▶ **Exercise task**
Render the data below as a Markdown table with the columns Row and Data line. Number each line and omit the blank lines.
▼▼▼
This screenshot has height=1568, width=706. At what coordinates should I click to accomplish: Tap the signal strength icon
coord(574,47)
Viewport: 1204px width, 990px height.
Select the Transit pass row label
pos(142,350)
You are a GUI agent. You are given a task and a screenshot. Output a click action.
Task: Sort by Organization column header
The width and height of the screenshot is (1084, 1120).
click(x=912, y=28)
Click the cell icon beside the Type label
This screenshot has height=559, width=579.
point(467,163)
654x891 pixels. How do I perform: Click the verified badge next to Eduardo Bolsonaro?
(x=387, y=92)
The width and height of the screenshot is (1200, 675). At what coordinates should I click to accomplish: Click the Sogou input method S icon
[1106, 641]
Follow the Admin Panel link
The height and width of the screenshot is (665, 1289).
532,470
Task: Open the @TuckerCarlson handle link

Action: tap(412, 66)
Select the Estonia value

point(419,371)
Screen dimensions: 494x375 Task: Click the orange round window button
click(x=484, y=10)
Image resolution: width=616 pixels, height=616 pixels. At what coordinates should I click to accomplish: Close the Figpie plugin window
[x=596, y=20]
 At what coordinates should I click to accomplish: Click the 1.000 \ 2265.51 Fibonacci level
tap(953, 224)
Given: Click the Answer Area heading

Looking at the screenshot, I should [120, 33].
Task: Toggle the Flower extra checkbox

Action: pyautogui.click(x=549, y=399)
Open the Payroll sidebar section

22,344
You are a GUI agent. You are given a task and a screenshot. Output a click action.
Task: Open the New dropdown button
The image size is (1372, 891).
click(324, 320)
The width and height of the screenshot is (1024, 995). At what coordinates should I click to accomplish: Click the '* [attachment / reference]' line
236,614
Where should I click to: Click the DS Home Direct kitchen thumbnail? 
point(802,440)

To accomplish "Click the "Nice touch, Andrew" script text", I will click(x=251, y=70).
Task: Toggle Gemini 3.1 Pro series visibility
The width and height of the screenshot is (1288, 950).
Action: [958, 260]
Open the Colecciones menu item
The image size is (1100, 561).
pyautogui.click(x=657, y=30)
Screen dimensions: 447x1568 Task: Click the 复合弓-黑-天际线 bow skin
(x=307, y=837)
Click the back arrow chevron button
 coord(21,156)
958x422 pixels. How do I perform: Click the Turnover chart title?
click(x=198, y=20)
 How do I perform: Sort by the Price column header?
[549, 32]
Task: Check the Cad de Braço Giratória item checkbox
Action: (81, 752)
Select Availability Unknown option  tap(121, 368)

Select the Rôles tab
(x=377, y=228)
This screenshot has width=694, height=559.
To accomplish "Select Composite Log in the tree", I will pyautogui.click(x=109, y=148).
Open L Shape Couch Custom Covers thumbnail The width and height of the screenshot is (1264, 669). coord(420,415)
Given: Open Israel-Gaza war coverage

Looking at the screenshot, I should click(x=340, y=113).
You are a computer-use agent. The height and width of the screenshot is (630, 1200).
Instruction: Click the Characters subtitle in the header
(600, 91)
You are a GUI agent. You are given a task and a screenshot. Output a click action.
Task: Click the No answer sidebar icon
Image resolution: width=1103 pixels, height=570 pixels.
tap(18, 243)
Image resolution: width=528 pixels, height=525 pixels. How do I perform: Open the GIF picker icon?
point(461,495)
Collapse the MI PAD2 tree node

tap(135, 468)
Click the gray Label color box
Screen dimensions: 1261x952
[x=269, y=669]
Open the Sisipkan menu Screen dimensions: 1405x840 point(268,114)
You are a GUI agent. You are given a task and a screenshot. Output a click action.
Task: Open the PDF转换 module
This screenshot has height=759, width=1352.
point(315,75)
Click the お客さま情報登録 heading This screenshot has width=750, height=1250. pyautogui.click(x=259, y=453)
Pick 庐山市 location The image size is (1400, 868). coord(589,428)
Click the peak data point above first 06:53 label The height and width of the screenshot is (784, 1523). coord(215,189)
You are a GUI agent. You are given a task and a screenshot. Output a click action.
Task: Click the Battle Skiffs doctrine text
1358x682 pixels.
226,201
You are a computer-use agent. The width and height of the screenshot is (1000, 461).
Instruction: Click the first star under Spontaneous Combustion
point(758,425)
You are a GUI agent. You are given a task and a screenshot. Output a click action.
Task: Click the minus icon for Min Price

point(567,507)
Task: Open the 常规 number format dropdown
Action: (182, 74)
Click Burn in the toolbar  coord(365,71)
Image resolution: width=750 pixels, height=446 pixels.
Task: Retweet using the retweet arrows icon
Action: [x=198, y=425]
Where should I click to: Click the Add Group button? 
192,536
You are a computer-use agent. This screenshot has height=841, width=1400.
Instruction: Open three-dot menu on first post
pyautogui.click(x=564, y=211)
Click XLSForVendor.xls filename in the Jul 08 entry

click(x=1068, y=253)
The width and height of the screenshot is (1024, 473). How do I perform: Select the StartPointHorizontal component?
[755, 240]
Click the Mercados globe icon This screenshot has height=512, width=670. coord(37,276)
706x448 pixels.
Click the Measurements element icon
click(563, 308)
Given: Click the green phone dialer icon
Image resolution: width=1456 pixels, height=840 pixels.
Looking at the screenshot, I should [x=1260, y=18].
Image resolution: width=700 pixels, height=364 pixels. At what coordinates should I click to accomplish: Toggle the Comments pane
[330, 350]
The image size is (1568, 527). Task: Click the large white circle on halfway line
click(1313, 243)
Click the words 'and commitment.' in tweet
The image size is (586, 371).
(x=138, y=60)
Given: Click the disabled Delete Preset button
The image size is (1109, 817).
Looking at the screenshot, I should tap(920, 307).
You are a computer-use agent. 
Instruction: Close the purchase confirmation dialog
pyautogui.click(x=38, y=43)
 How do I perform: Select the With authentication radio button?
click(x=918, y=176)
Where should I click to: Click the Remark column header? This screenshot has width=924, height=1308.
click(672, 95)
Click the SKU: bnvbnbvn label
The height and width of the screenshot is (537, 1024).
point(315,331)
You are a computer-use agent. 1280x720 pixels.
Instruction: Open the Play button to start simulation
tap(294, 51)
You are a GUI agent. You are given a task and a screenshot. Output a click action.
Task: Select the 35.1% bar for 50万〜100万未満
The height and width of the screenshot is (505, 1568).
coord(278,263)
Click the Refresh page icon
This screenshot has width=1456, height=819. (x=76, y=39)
▲▲▲
▶ **Answer**
| Row | Data line |
|---|---|
| 1 | This screenshot has height=1568, width=706. At what coordinates should I click to accomplish: Tap the signal strength icon |
| 2 | coord(574,47) |
| 3 | Viewport: 1204px width, 990px height. |
| 4 | Select the Transit pass row label |
| 5 | pos(142,350) |
| 6 | You are a GUI agent. You are given a task and a screenshot. Output a click action. |
| 7 | Task: Sort by Organization column header |
| 8 | The width and height of the screenshot is (1084, 1120). |
| 9 | click(x=912, y=28) |
| 10 | Click the cell icon beside the Type label |
| 11 | This screenshot has height=559, width=579. |
| 12 | point(467,163) |
| 13 | 654x891 pixels. How do I perform: Click the verified badge next to Eduardo Bolsonaro? |
| 14 | (x=387, y=92) |
| 15 | The width and height of the screenshot is (1200, 675). At what coordinates should I click to accomplish: Click the Sogou input method S icon |
| 16 | [1106, 641] |
| 17 | Follow the Admin Panel link |
| 18 | The height and width of the screenshot is (665, 1289). |
| 19 | 532,470 |
| 20 | Task: Open the @TuckerCarlson handle link |
| 21 | Action: tap(412, 66) |
| 22 | Select the Estonia value |
| 23 | point(419,371) |
| 24 | Screen dimensions: 494x375 Task: Click the orange round window button |
| 25 | click(x=484, y=10) |
| 26 | Image resolution: width=616 pixels, height=616 pixels. At what coordinates should I click to accomplish: Close the Figpie plugin window |
| 27 | [x=596, y=20] |
| 28 |  At what coordinates should I click to accomplish: Click the 1.000 \ 2265.51 Fibonacci level |
| 29 | tap(953, 224) |
| 30 | Given: Click the Answer Area heading |
| 31 | Looking at the screenshot, I should [120, 33]. |
| 32 | Task: Toggle the Flower extra checkbox |
| 33 | Action: pyautogui.click(x=549, y=399) |
| 34 | Open the Payroll sidebar section |
| 35 | 22,344 |
| 36 | You are a GUI agent. You are given a task and a screenshot. Output a click action. |
| 37 | Task: Open the New dropdown button |
| 38 | The image size is (1372, 891). |
| 39 | click(324, 320) |
| 40 | The width and height of the screenshot is (1024, 995). At what coordinates should I click to accomplish: Click the '* [attachment / reference]' line |
| 41 | 236,614 |
| 42 | Where should I click to: Click the DS Home Direct kitchen thumbnail?  |
| 43 | point(802,440) |
| 44 | To accomplish "Click the "Nice touch, Andrew" script text", I will click(x=251, y=70). |
| 45 | Task: Toggle Gemini 3.1 Pro series visibility |
| 46 | The width and height of the screenshot is (1288, 950). |
| 47 | Action: [958, 260] |
| 48 | Open the Colecciones menu item |
| 49 | The image size is (1100, 561). |
| 50 | pyautogui.click(x=657, y=30) |
| 51 | Screen dimensions: 447x1568 Task: Click the 复合弓-黑-天际线 bow skin |
| 52 | (x=307, y=837) |
| 53 | Click the back arrow chevron button |
| 54 |  coord(21,156) |
| 55 | 958x422 pixels. How do I perform: Click the Turnover chart title? |
| 56 | click(x=198, y=20) |
| 57 |  How do I perform: Sort by the Price column header? |
| 58 | [549, 32] |
| 59 | Task: Check the Cad de Braço Giratória item checkbox |
| 60 | Action: (81, 752) |
| 61 | Select Availability Unknown option  tap(121, 368) |
| 62 | Select the Rôles tab |
| 63 | (x=377, y=228) |
| 64 | This screenshot has width=694, height=559. |
| 65 | To accomplish "Select Composite Log in the tree", I will pyautogui.click(x=109, y=148). |
| 66 | Open L Shape Couch Custom Covers thumbnail The width and height of the screenshot is (1264, 669). coord(420,415) |
| 67 | Given: Open Israel-Gaza war coverage |
| 68 | Looking at the screenshot, I should click(x=340, y=113). |
| 69 | You are a computer-use agent. The height and width of the screenshot is (630, 1200). |
| 70 | Instruction: Click the Characters subtitle in the header |
| 71 | (600, 91) |
| 72 | You are a GUI agent. You are given a task and a screenshot. Output a click action. |
| 73 | Task: Click the No answer sidebar icon |
| 74 | Image resolution: width=1103 pixels, height=570 pixels. |
| 75 | tap(18, 243) |
| 76 | Image resolution: width=528 pixels, height=525 pixels. How do I perform: Open the GIF picker icon? |
| 77 | point(461,495) |
| 78 | Collapse the MI PAD2 tree node |
| 79 | tap(135, 468) |
| 80 | Click the gray Label color box |
| 81 | Screen dimensions: 1261x952 |
| 82 | [x=269, y=669] |
| 83 | Open the Sisipkan menu Screen dimensions: 1405x840 point(268,114) |
| 84 | You are a GUI agent. You are given a task and a screenshot. Output a click action. |
| 85 | Task: Open the PDF转换 module |
| 86 | This screenshot has height=759, width=1352. |
| 87 | point(315,75) |
| 88 | Click the お客さま情報登録 heading This screenshot has width=750, height=1250. pyautogui.click(x=259, y=453) |
| 89 | Pick 庐山市 location The image size is (1400, 868). coord(589,428) |
| 90 | Click the peak data point above first 06:53 label The height and width of the screenshot is (784, 1523). coord(215,189) |
| 91 | You are a GUI agent. You are given a task and a screenshot. Output a click action. |
| 92 | Task: Click the Battle Skiffs doctrine text |
| 93 | 1358x682 pixels. |
| 94 | 226,201 |
| 95 | You are a computer-use agent. The width and height of the screenshot is (1000, 461). |
| 96 | Instruction: Click the first star under Spontaneous Combustion |
| 97 | point(758,425) |
| 98 | You are a GUI agent. You are given a task and a screenshot. Output a click action. |
| 99 | Task: Click the minus icon for Min Price |
| 100 | point(567,507) |
| 101 | Task: Open the 常规 number format dropdown |
| 102 | Action: (182, 74) |
| 103 | Click Burn in the toolbar  coord(365,71) |
| 104 | Image resolution: width=750 pixels, height=446 pixels. |
| 105 | Task: Retweet using the retweet arrows icon |
| 106 | Action: [x=198, y=425] |
| 107 | Where should I click to: Click the Add Group button?  |
| 108 | 192,536 |
| 109 | You are a computer-use agent. This screenshot has height=841, width=1400. |
| 110 | Instruction: Open three-dot menu on first post |
| 111 | pyautogui.click(x=564, y=211) |
| 112 | Click XLSForVendor.xls filename in the Jul 08 entry |
| 113 | click(x=1068, y=253) |
| 114 | The width and height of the screenshot is (1024, 473). How do I perform: Select the StartPointHorizontal component? |
| 115 | [755, 240] |
| 116 | Click the Mercados globe icon This screenshot has height=512, width=670. coord(37,276) |
| 117 | 706x448 pixels. |
| 118 | Click the Measurements element icon |
| 119 | click(563, 308) |
| 120 | Given: Click the green phone dialer icon |
| 121 | Image resolution: width=1456 pixels, height=840 pixels. |
| 122 | Looking at the screenshot, I should [x=1260, y=18]. |
| 123 | Image resolution: width=700 pixels, height=364 pixels. At what coordinates should I click to accomplish: Toggle the Comments pane |
| 124 | [330, 350] |
| 125 | The image size is (1568, 527). Task: Click the large white circle on halfway line |
| 126 | click(1313, 243) |
| 127 | Click the words 'and commitment.' in tweet |
| 128 | The image size is (586, 371). |
| 129 | (x=138, y=60) |
| 130 | Given: Click the disabled Delete Preset button |
| 131 | The image size is (1109, 817). |
| 132 | Looking at the screenshot, I should tap(920, 307). |
| 133 | You are a computer-use agent.  |
| 134 | Instruction: Close the purchase confirmation dialog |
| 135 | pyautogui.click(x=38, y=43) |
| 136 |  How do I perform: Select the With authentication radio button? |
| 137 | click(x=918, y=176) |
| 138 | Where should I click to: Click the Remark column header? This screenshot has width=924, height=1308. |
| 139 | click(672, 95) |
| 140 | Click the SKU: bnvbnbvn label |
| 141 | The height and width of the screenshot is (537, 1024). |
| 142 | point(315,331) |
| 143 | You are a computer-use agent. 1280x720 pixels. |
| 144 | Instruction: Open the Play button to start simulation |
| 145 | tap(294, 51) |
| 146 | You are a GUI agent. You are given a task and a screenshot. Output a click action. |
| 147 | Task: Select the 35.1% bar for 50万〜100万未満 |
| 148 | The height and width of the screenshot is (505, 1568). |
| 149 | coord(278,263) |
| 150 | Click the Refresh page icon |
| 151 | This screenshot has width=1456, height=819. (x=76, y=39) |